Figure 3. Zinc intensity maps revealed with synchrotron X-ray fluorescence (SXRF) of permanent modern great ape and human teeth, (a) Pan lower first molar tooth, (b) Pan lower third molar tooth, (c) Pongo female canine, (d) modern human upper canine (e) Gorilla lower second molar tooth, (f) Gorilla unerupted lower third molar tooth from the same individual as (e), (g) modern human lower third molar tooth. In all teeth, including the unerupted lower third molar, surface enamel is Zn-rich. In all cases, where it has formed, secondary dentine and cementum are Zn-rich. The Zn distribution in dentine in each tooth broadly follows the incremental formation pattern. Images are not to scale.

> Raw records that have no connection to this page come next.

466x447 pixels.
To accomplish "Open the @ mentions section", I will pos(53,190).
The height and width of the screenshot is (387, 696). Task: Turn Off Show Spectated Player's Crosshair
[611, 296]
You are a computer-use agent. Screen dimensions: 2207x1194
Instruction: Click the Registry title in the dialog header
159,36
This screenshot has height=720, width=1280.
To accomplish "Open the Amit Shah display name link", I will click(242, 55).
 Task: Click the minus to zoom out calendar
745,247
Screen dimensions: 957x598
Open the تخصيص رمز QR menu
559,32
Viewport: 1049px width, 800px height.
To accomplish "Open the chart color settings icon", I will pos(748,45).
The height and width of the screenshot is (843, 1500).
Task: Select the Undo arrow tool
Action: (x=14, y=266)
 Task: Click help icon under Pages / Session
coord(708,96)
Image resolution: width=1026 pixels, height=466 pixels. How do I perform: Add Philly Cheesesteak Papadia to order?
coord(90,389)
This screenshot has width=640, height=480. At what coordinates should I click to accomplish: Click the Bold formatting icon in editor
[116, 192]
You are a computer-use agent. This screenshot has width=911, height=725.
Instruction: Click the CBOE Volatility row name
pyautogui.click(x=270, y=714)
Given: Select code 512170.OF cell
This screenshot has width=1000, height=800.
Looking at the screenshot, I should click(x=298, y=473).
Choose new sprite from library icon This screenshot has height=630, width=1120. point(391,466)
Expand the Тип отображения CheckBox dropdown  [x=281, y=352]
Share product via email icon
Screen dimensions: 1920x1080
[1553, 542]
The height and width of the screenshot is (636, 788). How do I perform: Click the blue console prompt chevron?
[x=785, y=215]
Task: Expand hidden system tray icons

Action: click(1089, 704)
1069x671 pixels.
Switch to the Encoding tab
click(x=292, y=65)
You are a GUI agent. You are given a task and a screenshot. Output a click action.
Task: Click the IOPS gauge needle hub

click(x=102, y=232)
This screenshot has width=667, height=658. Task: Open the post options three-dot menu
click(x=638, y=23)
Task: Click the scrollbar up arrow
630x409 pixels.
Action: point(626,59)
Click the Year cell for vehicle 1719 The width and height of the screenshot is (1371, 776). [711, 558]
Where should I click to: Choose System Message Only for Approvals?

The thickness of the Zn-enriched surface enamel layer was observed not to be proportionate in thickness to the regional linear enamel thickness and varied considerably between and within teeth in both the maximum Zn concentration measured in outer enamel (197–1743 ppm), and in the rate of the exponential rise of concentration towards the surface. Zinc levels at the cusp, mid-crown and cervix of the same tooth may vary, but mid-crown measurements are as good a representation of the overall average concentrations as any, and perhaps the most consistently high. The Zn concentration range and maximum values in outer enamel overlap in the modern human, great ape and fossil hominoid deciduous and permanent tooth samples studied here. Zinc is also laid down in teeth prenatally and at the birth line (or neonatal line) in deciduous teeth and along the enamel-dentine junction (Figure 4). Figure 4 shows a thin section of a modern deciduous tooth cusp with the neonatal line as it appears in transmitted light and with synchrotron X-ray fluorescence (SXRF) to reveal the Zn distribution corresponding with the neonatal line in both enamel and dentine.

Figure 4. (a) Transmitted light micrograph and (b) matching Zn SXRF intensity image of the cuspal region of a modern human second deciduous molar tooth showing the neonatal line and enamel-dentine junction. In the SXRF Zn map, the neonatal line in both enamel (white arrows) and dentine (black arrows) is Zn-rich as is the prenatal dentine (black asterisks) and enamel-dentine junction. In prenatal enamel (white asterisks), the SXRF intensity map suggests this is Zn-depleted relative to postnatal enamel. Adapted from Figs. 2e and h in Dean et al [34].

Zinc is also tenacious compared to other trace elements contained in fossil tooth tissues and distributes within many fossil teeth exactly as it does in modern teeth. It can even be preserved at the neonatal line in fossil teeth for millions of years (Figure 5) and used as a marker of birth, with the caveat that Zn lines in enamel and dentine may also be indicative of other stress events in life.

Figure 5. (a) Transmitted light micrograph (TLM) and (b) matching Zn SXRF intensity image of the cuspal region of a fossil first molar tooth showing the neonatal line (white arrows) and enamel-dentine junction. This fossil hominoid tooth is attributed to Ekembo heseloni and dates to ~17.5 million years from Rusinga Island, Kenya.

The consistent distribution of Zn in both modern and fossil hominoid teeth allows us to take samples with greater confidence and precision. New high-resolution sampling and analytical techniques now enable access to the chronological record of Zn laid down in dentine and cementum layers through life with good prospects for tracking dietary shifts, stress events and seasonal changes far back into the archaeological and fossil records.